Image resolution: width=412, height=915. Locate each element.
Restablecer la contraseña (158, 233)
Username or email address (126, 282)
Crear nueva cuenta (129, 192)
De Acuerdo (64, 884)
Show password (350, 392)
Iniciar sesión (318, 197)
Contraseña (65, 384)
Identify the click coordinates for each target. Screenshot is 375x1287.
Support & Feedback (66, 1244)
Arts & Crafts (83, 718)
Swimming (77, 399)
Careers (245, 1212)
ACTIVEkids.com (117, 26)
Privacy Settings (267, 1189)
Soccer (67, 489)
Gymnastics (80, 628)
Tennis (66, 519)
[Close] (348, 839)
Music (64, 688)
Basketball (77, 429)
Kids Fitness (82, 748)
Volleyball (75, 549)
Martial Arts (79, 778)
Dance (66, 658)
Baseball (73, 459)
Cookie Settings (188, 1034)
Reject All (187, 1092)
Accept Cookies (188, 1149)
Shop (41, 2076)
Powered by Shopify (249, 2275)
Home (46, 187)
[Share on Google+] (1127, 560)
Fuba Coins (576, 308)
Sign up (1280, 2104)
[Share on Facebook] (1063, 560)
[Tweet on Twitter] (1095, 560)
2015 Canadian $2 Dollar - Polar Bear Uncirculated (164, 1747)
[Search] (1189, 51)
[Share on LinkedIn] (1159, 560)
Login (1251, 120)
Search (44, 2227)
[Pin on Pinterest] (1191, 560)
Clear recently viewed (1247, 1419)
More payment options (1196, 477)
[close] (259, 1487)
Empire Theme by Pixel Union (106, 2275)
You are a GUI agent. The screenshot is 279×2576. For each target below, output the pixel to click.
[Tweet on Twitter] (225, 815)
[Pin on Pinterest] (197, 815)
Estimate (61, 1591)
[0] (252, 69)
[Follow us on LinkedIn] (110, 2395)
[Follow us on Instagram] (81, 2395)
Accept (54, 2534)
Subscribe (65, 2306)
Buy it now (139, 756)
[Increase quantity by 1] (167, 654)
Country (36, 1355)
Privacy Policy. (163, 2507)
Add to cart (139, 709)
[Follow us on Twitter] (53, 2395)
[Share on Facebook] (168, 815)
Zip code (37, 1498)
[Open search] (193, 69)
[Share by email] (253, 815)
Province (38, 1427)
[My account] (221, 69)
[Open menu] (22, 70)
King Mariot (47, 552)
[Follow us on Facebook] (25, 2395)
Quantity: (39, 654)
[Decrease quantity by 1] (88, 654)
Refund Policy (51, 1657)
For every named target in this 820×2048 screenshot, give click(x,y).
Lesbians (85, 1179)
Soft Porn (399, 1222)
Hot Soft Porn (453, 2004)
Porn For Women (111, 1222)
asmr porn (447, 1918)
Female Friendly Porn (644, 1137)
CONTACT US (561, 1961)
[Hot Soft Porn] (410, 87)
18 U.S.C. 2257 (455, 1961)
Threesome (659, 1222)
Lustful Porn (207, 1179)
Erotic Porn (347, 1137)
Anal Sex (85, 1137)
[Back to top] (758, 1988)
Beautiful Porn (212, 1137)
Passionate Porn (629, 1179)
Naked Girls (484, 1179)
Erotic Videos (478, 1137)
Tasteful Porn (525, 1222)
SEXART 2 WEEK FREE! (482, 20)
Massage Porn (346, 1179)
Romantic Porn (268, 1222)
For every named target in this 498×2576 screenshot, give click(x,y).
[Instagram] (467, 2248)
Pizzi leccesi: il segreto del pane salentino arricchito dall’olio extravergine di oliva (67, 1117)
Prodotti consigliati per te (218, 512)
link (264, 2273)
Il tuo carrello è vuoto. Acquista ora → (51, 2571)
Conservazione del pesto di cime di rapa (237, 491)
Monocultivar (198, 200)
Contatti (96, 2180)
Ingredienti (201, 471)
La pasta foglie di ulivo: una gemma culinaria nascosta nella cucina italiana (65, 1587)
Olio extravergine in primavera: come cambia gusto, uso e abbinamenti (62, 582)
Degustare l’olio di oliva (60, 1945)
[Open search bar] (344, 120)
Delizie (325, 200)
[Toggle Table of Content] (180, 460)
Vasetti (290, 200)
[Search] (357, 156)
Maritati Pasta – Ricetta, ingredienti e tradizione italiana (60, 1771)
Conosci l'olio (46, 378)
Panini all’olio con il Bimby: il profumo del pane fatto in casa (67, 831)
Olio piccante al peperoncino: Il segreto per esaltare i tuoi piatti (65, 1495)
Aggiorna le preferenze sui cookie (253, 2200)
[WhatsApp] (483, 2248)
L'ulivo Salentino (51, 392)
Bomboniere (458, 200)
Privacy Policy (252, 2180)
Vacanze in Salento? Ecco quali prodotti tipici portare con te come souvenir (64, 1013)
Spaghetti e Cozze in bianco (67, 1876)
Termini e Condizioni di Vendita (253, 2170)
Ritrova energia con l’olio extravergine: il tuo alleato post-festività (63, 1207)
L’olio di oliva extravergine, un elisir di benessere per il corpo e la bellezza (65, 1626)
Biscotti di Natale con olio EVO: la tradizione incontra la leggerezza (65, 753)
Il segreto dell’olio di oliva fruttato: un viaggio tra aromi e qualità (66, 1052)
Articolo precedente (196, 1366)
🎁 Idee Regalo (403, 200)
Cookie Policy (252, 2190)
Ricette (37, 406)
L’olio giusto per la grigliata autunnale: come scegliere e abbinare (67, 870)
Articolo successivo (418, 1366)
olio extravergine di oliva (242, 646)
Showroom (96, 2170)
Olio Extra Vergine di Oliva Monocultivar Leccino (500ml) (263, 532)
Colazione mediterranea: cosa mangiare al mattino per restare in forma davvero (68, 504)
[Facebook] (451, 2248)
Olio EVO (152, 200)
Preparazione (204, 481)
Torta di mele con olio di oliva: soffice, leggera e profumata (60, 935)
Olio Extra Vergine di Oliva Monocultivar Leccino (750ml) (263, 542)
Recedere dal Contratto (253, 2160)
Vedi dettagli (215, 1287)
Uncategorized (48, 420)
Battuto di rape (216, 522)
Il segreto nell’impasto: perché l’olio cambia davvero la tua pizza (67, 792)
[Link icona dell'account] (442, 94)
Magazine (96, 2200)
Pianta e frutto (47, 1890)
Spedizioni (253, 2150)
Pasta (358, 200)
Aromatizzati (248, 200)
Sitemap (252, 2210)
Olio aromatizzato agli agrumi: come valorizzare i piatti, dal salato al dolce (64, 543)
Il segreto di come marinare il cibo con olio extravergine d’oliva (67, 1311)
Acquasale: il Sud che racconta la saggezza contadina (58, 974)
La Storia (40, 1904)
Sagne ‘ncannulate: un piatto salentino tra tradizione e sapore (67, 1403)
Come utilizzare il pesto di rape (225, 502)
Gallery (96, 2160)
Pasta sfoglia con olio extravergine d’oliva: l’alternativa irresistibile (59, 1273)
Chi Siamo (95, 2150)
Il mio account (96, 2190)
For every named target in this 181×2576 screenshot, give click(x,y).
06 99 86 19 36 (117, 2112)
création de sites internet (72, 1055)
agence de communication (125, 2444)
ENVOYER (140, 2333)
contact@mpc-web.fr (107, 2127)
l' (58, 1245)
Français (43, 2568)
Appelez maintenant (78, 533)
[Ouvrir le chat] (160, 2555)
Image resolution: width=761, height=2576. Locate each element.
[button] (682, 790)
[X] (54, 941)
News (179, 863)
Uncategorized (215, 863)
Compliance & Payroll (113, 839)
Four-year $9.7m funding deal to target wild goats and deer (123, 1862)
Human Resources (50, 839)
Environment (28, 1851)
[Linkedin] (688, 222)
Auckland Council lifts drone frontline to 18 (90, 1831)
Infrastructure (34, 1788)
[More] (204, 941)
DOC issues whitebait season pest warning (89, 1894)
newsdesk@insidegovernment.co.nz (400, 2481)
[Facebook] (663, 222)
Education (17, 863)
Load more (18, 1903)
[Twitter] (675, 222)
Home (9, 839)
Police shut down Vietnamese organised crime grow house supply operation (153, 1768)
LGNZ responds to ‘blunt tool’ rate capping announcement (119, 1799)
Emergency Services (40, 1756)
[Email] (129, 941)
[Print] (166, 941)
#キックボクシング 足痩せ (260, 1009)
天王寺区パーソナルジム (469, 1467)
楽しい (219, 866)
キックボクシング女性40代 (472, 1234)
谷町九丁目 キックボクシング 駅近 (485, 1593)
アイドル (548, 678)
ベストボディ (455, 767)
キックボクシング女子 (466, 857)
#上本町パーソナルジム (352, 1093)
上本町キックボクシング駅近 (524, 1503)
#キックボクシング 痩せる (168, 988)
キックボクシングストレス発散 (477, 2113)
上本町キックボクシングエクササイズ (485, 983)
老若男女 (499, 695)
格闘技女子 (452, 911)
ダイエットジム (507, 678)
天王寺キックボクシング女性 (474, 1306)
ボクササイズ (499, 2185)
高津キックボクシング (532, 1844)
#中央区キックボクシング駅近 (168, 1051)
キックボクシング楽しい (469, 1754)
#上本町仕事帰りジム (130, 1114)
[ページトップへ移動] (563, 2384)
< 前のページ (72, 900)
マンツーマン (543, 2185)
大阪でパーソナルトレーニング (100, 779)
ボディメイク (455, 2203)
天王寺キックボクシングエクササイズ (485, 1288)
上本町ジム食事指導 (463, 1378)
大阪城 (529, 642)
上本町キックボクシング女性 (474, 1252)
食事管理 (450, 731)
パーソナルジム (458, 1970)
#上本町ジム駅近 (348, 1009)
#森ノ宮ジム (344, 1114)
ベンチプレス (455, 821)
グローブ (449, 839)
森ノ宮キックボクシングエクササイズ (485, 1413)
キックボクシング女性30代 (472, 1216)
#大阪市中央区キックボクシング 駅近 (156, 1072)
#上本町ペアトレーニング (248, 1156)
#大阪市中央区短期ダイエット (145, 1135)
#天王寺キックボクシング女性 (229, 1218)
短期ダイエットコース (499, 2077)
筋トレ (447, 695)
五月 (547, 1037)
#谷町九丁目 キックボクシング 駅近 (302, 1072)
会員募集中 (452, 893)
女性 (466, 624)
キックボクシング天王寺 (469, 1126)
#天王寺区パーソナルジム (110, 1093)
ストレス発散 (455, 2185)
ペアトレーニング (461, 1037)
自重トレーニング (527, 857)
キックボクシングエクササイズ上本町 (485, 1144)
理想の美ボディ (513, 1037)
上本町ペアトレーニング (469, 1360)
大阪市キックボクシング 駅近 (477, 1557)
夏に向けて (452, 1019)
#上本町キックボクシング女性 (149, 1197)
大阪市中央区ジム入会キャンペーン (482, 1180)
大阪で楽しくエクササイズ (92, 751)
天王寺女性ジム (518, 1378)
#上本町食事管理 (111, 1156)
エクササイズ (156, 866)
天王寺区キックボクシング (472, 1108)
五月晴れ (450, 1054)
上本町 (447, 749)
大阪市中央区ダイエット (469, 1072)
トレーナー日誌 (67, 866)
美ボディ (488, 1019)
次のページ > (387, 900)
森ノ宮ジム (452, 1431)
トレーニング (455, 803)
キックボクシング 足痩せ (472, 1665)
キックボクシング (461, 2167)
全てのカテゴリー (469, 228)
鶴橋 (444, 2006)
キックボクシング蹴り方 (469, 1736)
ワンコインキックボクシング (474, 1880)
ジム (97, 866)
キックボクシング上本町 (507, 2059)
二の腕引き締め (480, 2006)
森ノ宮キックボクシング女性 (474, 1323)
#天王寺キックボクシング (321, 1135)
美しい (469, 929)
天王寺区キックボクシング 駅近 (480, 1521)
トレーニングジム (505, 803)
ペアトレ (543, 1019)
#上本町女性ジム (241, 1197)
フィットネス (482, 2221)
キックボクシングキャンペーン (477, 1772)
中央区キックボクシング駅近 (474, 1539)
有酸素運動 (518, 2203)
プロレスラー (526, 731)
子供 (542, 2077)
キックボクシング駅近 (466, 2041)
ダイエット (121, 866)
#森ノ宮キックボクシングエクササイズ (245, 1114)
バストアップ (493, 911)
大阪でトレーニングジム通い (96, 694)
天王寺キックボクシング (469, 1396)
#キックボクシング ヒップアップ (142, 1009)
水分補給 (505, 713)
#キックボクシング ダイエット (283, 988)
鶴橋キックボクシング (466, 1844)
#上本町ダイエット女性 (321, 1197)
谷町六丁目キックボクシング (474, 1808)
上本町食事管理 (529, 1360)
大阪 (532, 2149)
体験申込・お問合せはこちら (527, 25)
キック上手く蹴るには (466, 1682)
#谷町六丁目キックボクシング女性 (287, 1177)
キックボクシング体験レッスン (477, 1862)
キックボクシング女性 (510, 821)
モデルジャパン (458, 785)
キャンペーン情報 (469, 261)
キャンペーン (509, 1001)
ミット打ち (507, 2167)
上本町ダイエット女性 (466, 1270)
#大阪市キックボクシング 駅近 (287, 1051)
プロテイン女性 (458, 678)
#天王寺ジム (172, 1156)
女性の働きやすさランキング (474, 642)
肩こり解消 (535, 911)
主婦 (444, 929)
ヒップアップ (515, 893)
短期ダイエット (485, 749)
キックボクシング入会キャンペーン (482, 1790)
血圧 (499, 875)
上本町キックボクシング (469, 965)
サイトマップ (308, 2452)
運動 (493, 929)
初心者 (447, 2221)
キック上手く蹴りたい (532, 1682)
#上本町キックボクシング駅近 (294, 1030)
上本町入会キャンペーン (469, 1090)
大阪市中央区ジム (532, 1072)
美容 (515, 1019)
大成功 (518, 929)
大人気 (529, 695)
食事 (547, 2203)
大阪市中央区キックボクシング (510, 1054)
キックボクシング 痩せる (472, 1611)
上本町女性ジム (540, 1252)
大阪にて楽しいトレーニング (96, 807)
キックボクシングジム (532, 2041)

Your assignment:
Everything starting at the line containing "Lustful Porn (207, 1179)" and ending at the line containing "Conservazione del pesto" in the records above should be repeated exactly, and only that.

Answer to this exercise:
Lustful Porn (207, 1179)
Erotic Porn (347, 1137)
Anal Sex (85, 1137)
[Back to top] (758, 1988)
Beautiful Porn (212, 1137)
Passionate Porn (629, 1179)
Naked Girls (484, 1179)
Erotic Videos (478, 1137)
Tasteful Porn (525, 1222)
SEXART 2 WEEK FREE! (482, 20)
Massage Porn (346, 1179)
Romantic Porn (268, 1222)
For every named target in this 498×2576 screenshot, give click(x,y).
[Instagram] (467, 2248)
Pizzi leccesi: il segreto del pane salentino arricchito dall’olio extravergine di oliva (67, 1117)
Prodotti consigliati per te (218, 512)
link (264, 2273)
Il tuo carrello è vuoto. Acquista ora → (51, 2571)
Conservazione del pesto di cime di rapa (237, 491)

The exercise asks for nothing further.